* [Problem to work on]:
What is wanted is every line below from the one with "The image size" up to and including the one with "Image resolution: width=634", retyped exactly, pictures excluded, nothing else.

(Stored data entries)
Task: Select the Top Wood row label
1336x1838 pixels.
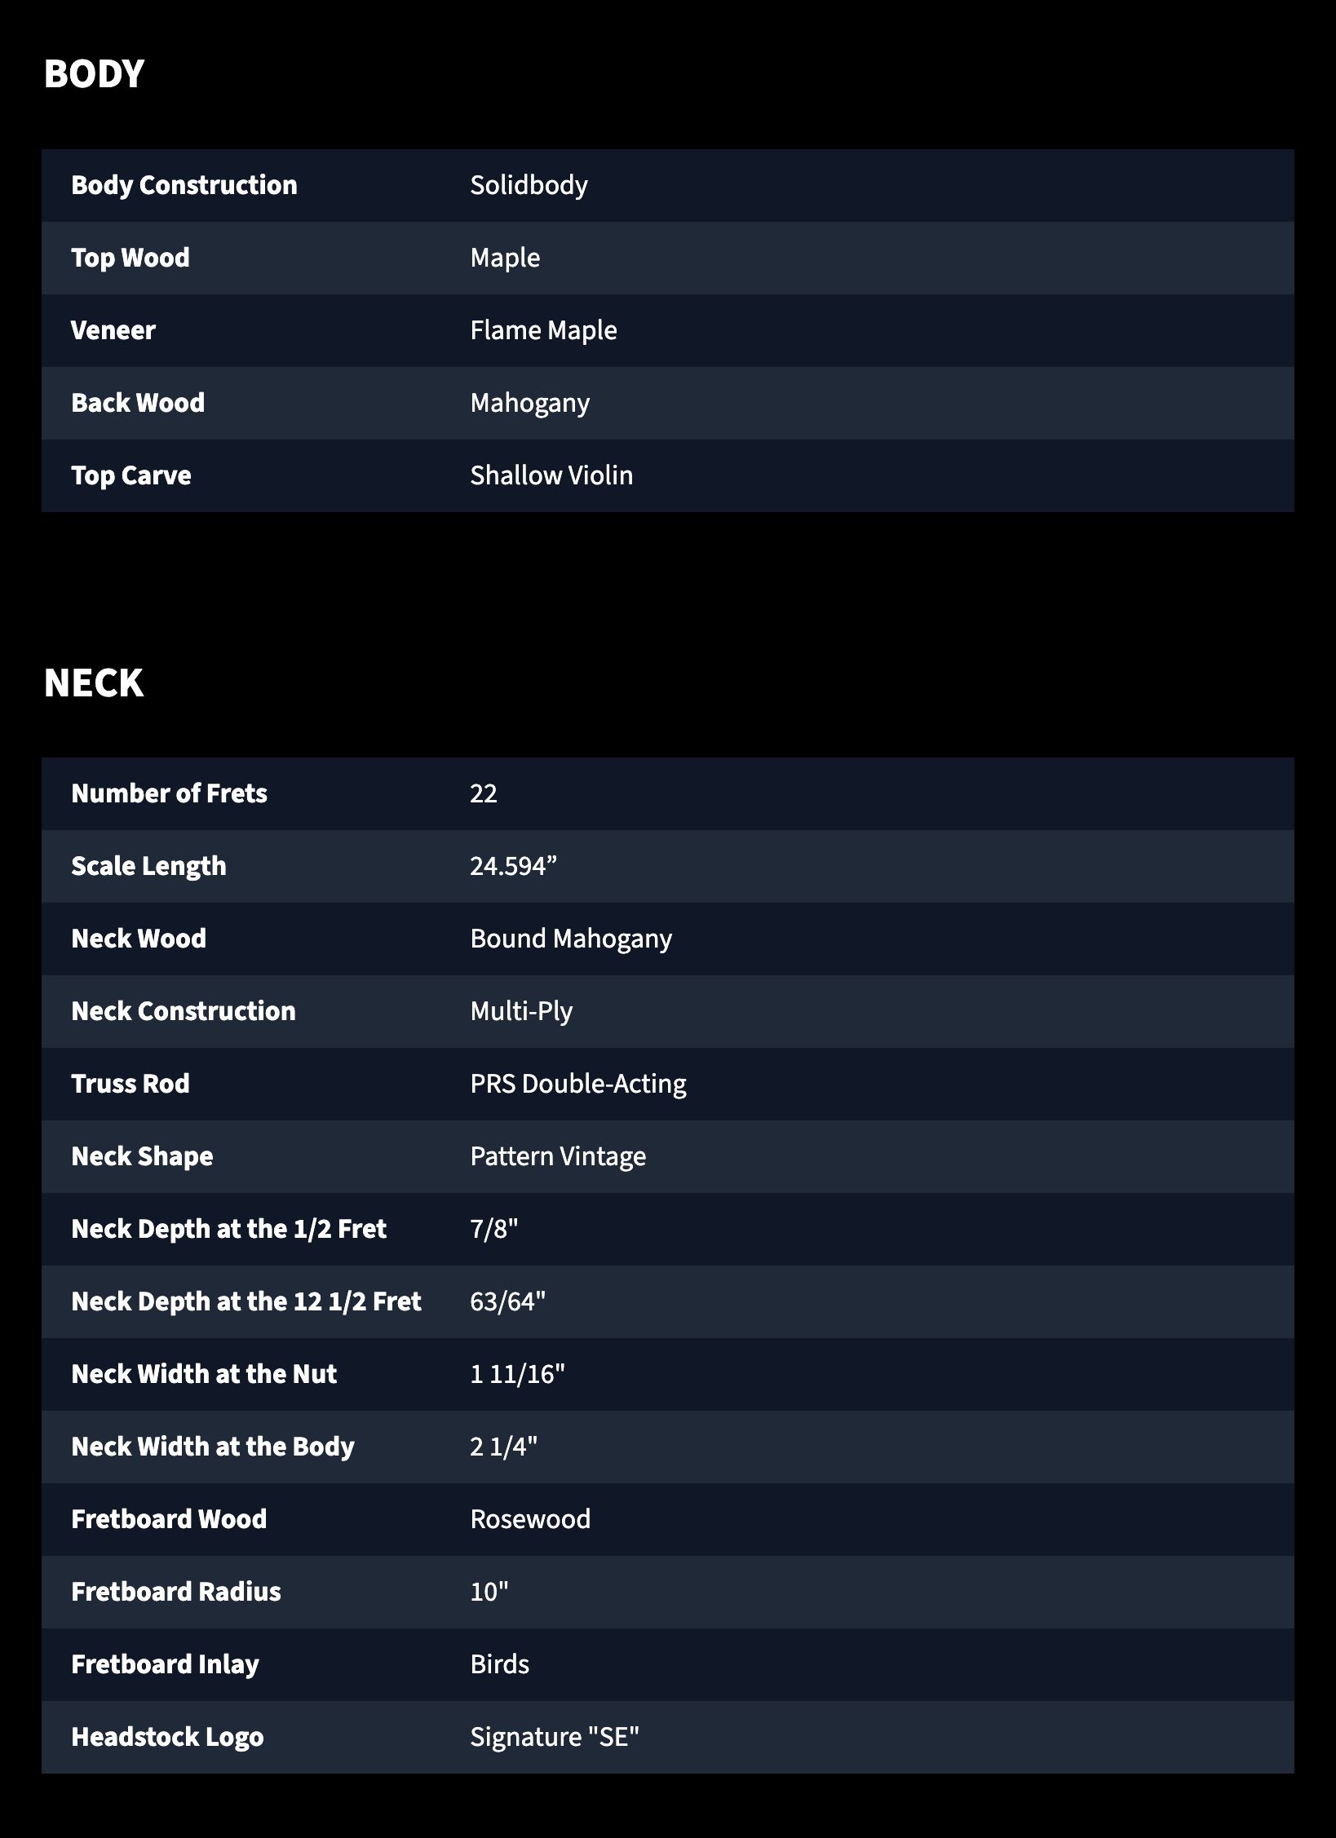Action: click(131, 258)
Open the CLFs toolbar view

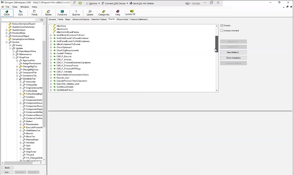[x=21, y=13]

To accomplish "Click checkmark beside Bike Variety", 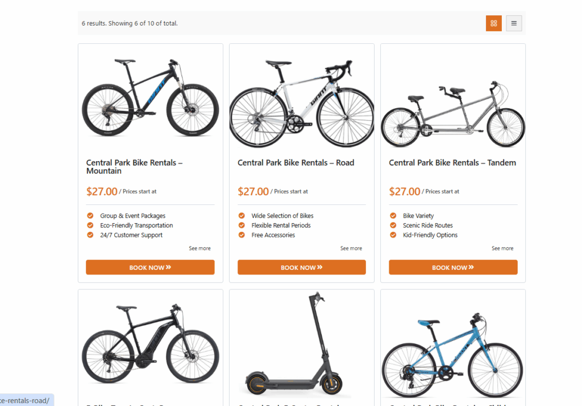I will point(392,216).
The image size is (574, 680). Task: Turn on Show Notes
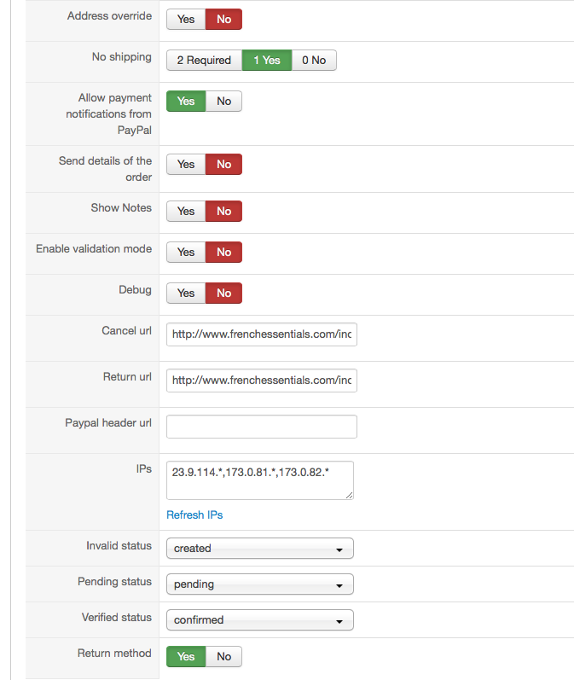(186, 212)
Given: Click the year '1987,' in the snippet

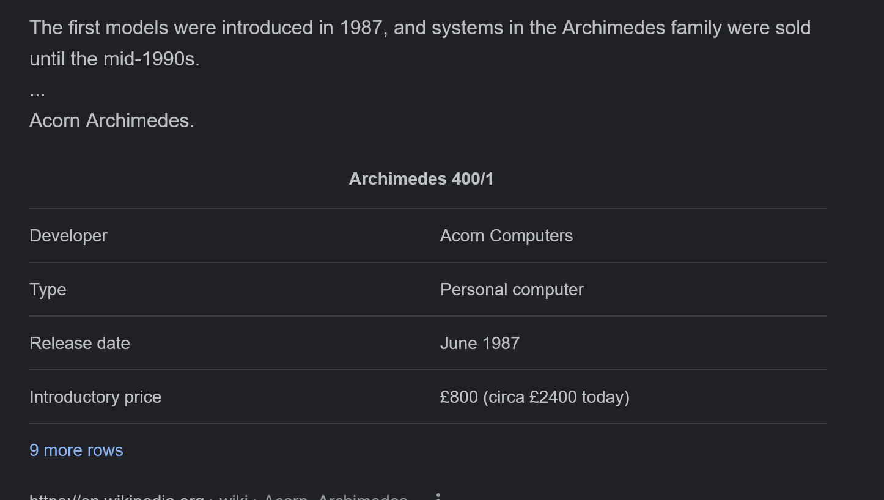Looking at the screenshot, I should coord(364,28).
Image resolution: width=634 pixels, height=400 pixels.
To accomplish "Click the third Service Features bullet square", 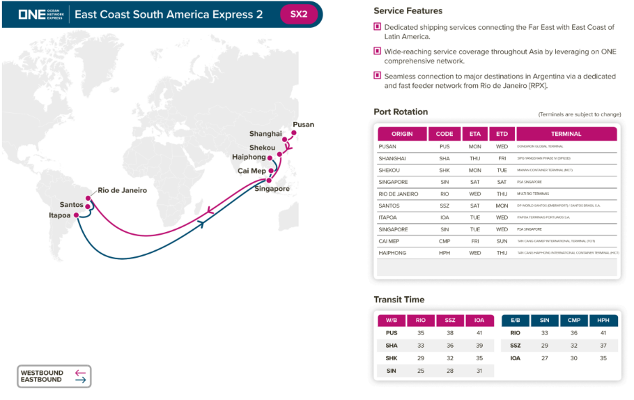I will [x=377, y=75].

* [Answer to the problem]:
The image size is (574, 680). Task: Turn on Show Notes
(186, 212)
Given: Click the year '1987,' in the snippet

Looking at the screenshot, I should coord(364,28).
Image resolution: width=634 pixels, height=400 pixels.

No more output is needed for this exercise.